|
|
|
|
|
by jwestbury
901 days ago
|
|
One of the principal engineers I used to work with at AWS had a saying: "A one-year certificate expiration is an outage you schedule a year in advance." Of course, it's a bit hyperbolic -- but a ten-year expiration is almost a certainty to result in an outage. In a similar vein, you should never generate resources which will expire unless some undocumented action is taken. A common one I've seen is self-signed certs which last for n days, and are re-generated whenever an application is deployed or restarted, under the assumption that the application will never run untouched longer than that. (Spoiler: It probably will, at some point, whether due to unexpected change freezes, going into maintenance mode, or -- in my personal favourite -- being deployed to an environment that just isn't updated as regularly.) |
|
A year long expiry isn't frequent enough that you build automation, and is long enough that the runbook you have is likely out of date before the next time you execute it. If you make it 3 monthly, it's more likely to be fully or mostly automated, and it's more likely you'll remember that certs were recently introduced in a particular service.
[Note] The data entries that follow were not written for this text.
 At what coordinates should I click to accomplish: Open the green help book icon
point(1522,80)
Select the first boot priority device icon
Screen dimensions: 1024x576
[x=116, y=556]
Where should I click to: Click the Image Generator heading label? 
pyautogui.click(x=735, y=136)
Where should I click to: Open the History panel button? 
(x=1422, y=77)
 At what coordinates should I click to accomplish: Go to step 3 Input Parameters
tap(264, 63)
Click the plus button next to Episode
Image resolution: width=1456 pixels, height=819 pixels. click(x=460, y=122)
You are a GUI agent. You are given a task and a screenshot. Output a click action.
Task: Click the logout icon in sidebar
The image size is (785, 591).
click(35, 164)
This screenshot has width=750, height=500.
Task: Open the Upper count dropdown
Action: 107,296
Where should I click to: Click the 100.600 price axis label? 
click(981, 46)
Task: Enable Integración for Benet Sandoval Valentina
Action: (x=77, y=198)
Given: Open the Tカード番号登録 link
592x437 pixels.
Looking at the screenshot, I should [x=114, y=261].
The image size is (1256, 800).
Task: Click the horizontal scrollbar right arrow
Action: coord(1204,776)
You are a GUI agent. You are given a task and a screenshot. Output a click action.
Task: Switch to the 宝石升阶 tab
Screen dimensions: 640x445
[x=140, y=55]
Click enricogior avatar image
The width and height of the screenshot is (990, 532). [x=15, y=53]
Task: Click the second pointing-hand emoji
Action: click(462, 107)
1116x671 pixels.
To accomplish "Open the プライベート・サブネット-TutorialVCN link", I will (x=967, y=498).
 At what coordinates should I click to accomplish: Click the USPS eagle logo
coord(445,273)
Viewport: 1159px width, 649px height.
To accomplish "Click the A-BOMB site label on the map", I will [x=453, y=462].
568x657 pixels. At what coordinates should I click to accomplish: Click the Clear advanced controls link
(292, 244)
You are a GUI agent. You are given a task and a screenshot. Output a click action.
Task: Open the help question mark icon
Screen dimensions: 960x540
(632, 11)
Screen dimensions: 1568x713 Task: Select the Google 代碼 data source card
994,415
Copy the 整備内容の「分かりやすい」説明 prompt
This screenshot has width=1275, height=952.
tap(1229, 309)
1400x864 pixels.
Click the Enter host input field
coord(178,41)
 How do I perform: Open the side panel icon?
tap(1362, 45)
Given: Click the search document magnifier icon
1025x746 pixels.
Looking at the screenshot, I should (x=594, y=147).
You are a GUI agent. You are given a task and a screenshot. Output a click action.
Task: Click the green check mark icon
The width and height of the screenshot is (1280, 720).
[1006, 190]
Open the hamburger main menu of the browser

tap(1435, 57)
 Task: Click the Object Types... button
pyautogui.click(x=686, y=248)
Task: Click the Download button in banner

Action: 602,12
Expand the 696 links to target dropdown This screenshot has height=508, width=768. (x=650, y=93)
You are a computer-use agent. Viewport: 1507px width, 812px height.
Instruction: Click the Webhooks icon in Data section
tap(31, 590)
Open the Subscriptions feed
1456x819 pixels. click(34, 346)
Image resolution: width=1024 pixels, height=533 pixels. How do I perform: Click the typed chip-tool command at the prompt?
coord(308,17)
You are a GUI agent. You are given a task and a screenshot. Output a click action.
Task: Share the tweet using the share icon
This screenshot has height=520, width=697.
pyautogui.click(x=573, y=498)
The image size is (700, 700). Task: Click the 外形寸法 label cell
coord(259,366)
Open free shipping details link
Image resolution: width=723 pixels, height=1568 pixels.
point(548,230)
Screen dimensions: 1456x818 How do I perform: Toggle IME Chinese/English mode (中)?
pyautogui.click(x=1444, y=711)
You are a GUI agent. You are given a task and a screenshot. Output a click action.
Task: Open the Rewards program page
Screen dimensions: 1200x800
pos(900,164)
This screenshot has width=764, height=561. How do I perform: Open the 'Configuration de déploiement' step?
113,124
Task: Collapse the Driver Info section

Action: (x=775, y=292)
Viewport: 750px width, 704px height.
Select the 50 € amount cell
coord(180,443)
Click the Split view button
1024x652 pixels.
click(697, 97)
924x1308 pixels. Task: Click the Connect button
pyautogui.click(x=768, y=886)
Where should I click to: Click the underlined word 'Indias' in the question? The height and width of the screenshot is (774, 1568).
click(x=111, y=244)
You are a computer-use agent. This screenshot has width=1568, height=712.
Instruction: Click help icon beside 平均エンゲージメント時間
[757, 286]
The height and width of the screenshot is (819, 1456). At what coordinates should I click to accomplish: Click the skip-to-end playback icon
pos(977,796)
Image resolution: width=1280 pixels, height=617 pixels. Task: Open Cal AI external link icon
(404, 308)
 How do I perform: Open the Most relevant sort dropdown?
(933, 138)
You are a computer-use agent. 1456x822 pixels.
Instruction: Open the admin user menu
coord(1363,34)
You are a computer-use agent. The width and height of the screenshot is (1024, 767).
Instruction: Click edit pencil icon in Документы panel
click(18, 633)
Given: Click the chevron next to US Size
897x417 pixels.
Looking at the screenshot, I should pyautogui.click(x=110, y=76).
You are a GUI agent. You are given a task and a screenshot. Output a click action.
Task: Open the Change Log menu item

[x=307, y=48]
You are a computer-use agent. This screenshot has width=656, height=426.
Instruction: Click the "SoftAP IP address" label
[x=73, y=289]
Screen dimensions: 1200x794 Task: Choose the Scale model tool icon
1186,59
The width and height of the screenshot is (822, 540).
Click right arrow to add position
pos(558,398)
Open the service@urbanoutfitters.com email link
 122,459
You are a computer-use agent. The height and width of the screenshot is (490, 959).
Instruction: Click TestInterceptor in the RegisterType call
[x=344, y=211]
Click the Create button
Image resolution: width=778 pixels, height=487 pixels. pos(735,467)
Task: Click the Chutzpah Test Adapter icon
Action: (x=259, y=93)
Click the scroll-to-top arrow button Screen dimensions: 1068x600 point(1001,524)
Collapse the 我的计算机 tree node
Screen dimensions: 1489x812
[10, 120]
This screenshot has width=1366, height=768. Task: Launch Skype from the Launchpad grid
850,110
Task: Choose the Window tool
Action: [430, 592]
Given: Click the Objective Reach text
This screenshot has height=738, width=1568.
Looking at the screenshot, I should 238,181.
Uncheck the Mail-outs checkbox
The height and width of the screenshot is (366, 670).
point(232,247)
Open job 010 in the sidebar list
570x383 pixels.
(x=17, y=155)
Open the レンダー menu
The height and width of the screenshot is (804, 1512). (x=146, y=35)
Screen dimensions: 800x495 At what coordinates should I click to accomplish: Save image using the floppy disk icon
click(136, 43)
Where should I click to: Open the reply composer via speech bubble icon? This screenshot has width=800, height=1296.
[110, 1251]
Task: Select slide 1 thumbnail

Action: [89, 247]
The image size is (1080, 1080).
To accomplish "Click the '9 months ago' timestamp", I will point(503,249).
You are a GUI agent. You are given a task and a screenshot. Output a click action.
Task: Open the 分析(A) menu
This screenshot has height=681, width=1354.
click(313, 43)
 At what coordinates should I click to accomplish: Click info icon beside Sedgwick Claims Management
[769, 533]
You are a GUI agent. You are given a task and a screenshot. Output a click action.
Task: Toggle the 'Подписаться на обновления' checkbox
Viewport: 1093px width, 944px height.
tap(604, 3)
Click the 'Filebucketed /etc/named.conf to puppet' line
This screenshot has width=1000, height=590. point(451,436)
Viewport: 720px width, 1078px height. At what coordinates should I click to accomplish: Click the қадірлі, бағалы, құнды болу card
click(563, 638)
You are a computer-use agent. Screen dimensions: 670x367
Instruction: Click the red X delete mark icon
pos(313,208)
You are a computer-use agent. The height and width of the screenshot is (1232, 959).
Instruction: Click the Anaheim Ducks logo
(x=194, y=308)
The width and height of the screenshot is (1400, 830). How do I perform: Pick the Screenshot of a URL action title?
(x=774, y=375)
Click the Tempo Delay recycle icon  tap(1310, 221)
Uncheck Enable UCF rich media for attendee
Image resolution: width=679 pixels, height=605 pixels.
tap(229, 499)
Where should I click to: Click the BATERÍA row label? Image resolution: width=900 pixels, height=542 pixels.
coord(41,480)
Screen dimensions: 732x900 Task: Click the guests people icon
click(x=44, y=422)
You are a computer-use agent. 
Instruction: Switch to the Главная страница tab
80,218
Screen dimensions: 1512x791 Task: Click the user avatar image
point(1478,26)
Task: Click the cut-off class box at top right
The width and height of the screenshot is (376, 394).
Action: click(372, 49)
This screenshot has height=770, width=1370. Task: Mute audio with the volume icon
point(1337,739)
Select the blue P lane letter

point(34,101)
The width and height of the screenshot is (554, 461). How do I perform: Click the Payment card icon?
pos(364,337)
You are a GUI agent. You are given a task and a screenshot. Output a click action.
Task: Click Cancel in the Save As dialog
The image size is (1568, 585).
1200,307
If you make it monthly, it's pretty much guaranteed that it'll be fully automated.
Almost every week in the weekly AWS-wide ops meetings, one service or another would be talking about something that went wrong that was caused by some certificate expiring, that happened in a place they'd forgotten they had certificates, or had missed when they did the rotation. A number of those failures presented in particularly misleading ways, too, by nature of what role the cert was playing.